§ **STATED GOAL**
Put every line from the one containing "1486x767 pixels." through the end of the lines into a JSON list of strings, one string per line, leaving out blank lines.

§ **RAW RECORDS**
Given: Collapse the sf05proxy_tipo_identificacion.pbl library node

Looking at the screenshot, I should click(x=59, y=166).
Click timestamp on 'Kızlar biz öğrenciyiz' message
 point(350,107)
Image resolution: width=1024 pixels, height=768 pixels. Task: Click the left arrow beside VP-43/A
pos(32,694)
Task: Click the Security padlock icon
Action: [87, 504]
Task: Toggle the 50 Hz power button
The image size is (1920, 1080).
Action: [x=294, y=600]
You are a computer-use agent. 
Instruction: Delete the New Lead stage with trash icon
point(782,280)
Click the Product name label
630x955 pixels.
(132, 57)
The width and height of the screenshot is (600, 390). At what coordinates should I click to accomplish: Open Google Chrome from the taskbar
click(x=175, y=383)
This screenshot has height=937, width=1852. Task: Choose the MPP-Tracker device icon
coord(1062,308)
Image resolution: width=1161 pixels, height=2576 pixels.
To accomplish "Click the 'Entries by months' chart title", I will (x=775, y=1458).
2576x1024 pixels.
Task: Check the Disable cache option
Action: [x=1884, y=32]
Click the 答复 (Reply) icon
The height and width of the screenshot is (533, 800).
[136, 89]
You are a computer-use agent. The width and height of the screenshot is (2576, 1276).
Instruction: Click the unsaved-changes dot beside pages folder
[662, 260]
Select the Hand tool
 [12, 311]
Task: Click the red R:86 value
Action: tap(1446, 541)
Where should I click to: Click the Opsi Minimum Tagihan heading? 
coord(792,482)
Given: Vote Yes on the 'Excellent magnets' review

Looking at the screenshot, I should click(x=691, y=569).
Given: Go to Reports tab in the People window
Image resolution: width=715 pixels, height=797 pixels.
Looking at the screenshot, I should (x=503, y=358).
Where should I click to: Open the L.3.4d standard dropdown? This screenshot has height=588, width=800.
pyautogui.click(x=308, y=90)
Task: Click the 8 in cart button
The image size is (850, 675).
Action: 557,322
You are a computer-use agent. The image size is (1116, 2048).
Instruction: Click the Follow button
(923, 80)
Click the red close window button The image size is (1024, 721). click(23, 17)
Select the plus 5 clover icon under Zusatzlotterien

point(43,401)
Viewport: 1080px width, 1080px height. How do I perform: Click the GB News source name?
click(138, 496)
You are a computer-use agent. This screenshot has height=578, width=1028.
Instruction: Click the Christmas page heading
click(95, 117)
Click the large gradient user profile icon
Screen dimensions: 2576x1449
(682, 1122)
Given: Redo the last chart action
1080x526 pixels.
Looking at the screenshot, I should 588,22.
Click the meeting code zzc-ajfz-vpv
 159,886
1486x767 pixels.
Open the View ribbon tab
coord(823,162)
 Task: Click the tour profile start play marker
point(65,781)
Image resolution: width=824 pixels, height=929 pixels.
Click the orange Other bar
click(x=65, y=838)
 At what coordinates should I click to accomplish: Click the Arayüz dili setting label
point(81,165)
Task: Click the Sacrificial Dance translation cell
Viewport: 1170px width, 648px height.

§ **EXERCISE ANSWER**
[
  "1486x767 pixels.",
  "Open the View ribbon tab",
  "coord(823,162)",
  " Task: Click the tour profile start play marker",
  "point(65,781)",
  "Image resolution: width=824 pixels, height=929 pixels.",
  "Click the orange Other bar",
  "click(x=65, y=838)",
  " At what coordinates should I click to accomplish: Click the Arayüz dili setting label",
  "point(81,165)",
  "Task: Click the Sacrificial Dance translation cell",
  "Viewport: 1170px width, 648px height."
]